Well, yes, obviously. There are only two people known to have encountered the Crow (both in a life or death situation), both ended up in Bloodraven's cave. Only one of those two was a skinchanger, the other one just a boy with green dreams, prodding and guiding the skinchanger to where he was wanted for greenseer training.
"The only breath we smell is yours," said Cersei. There was a jar of some thick potion by her elbow, sitting on a table. She snatched it up and threw it into the old woman's eyes. In life the crone had screamed at them in some queer foreign tongue, and cursed them as they fled her tent.
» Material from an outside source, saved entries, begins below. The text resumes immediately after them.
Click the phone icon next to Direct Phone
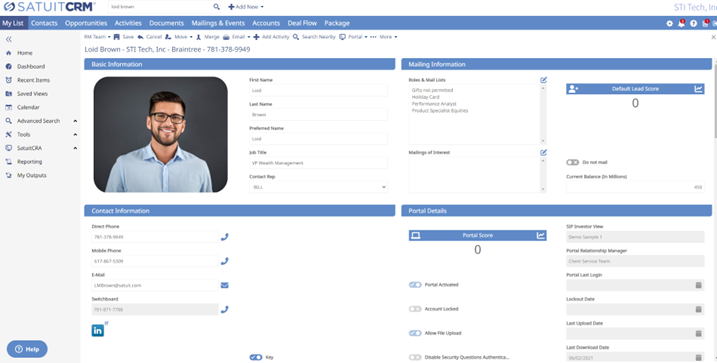Viewport: 717px width, 363px height. click(x=225, y=237)
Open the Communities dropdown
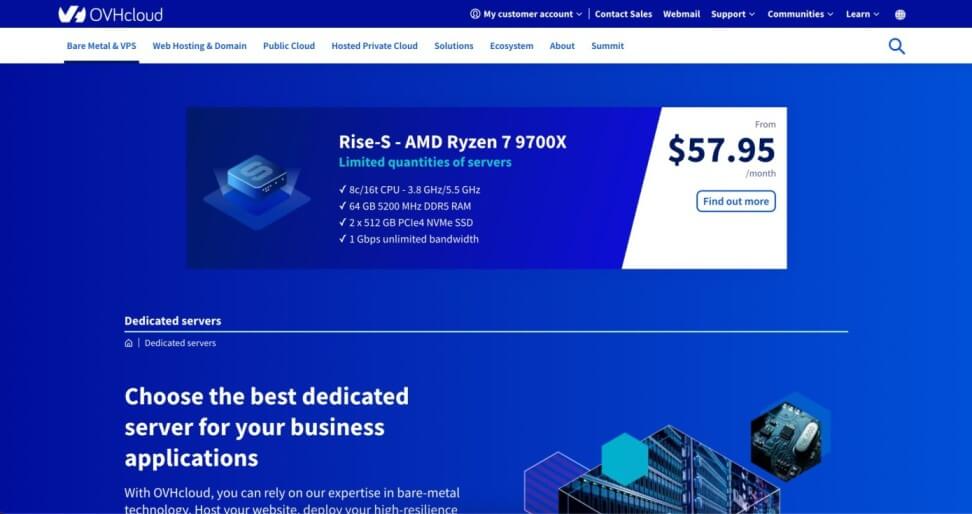This screenshot has width=972, height=514. (800, 14)
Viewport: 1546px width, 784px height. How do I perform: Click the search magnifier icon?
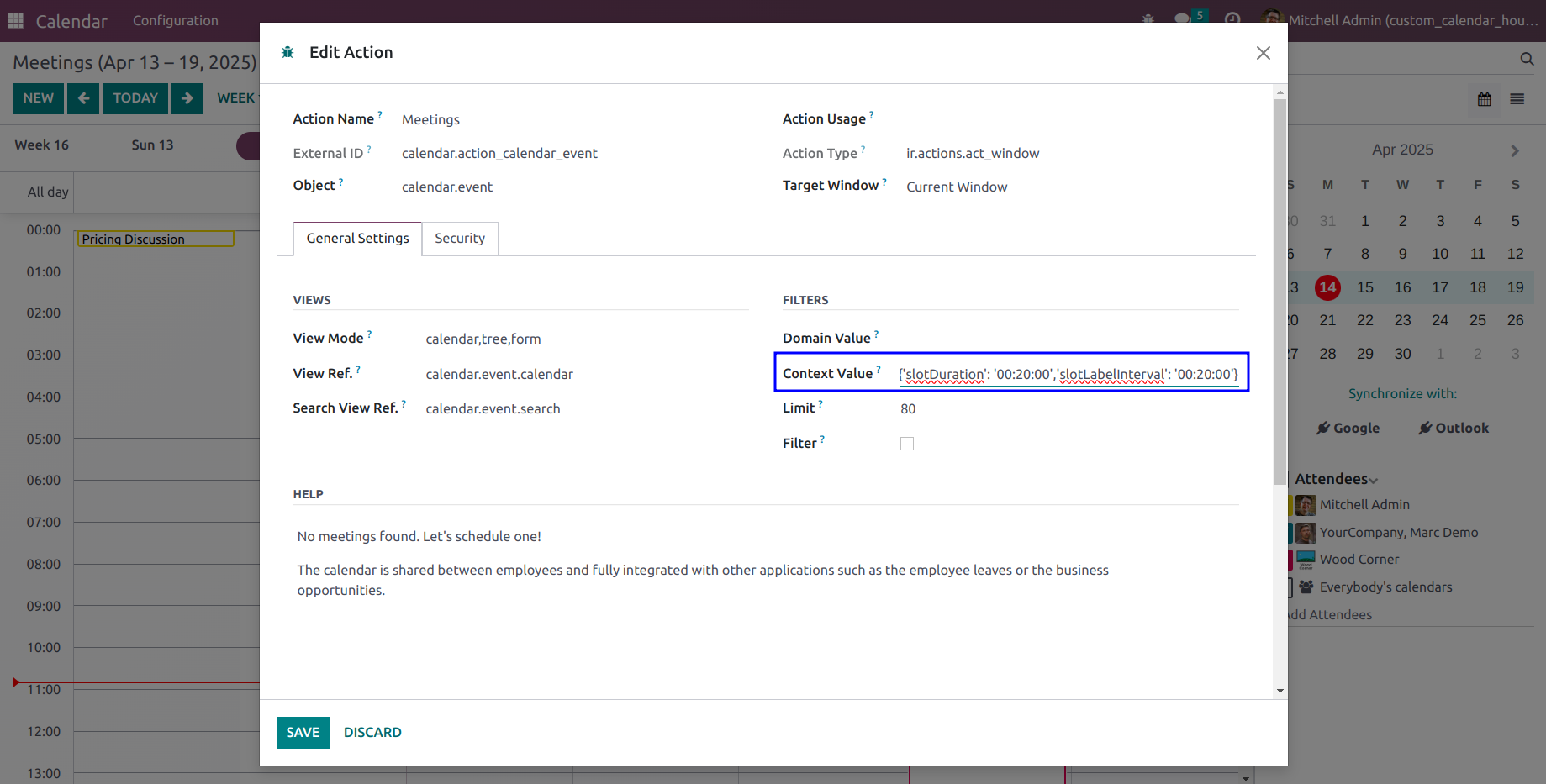(x=1527, y=59)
But in the dream her face dissolved, melting away into ribbons of grey mist until all that remained were two squinting yellow eyes, the eyes of death.
Hmm strange, according to Ned, the eyes of death are blue...
Hmm. I don't know. Now that you mention it a lot of those same attributes can be applied to the corn as well. With Bran's fall that corn may very well have turned sour for him as well. In addition the corn led Bran away from his family as well. All the way to the top of a tower alone so that he could feed the crows. Who's to say that the crows might not like lemon cakes even better?
This is what I was thinking... sorta. Both Sansa and Bran are lured away from the pack by little yellow edibles. Then, added to this, is bird stuff. Both Sansa and Bran are described as birdlike.
Maybe--both tempted to fly too far or high.
And now both are in the hands of plotters I don't trust.
We must not forget Arya. No obvious bird (or corn) references that I can recall, but she does end up in the clutches of the Faceless Men after getting separated from the 'pack'.
Dunno, Bran brings corn for the crows, lemon cakes are for Sansa herself. Seems a fundamental difference to me.
Good point. Bran is climbing because it's in his nature. The cakes are just a treat Sansa loves--and they get used to curry favor with her.
The part I'm not sure of is Baelish's Giant's Lance lemon cake (in Winds). Which is just weird. But it feels like a big fat temptation to make her feel like the whole dance is for her. But she makes the comment that it took all of the lemons he could get. Like he's using up his capital with her? Hmmm.
Though I would say Bran's climbing is less about courtly dreams. He also wants to be a knight. . . which might fit more with the "ambitions."
Definitely, and that's why I'm reluctant to take the parallel too far. For Sansa, her (apparent) nature, her dreams (the beautiful and pure maiden of songs), and what's expected from her as a highborn lady, seem to be fairly well aligned. Not so much for Bran - he wants to be the valiant knight of songs, but, as Jojen says: 'A knight is what you want. A warg is what you are.' Part of the reason he's so slow to get moving is that both his dreams (of knighthood) and his perceived duties (as the Stark in Winterfell) hold him back. Then there's Arya - she's not much of a dreamer, she can't seem to fit the expectations of her family, she fits in with the FM somewhat better, but ... she's not quite willing to give up her nature, I guess? She's also trapped, feeling that she has nowhere to go, should the FM send her away.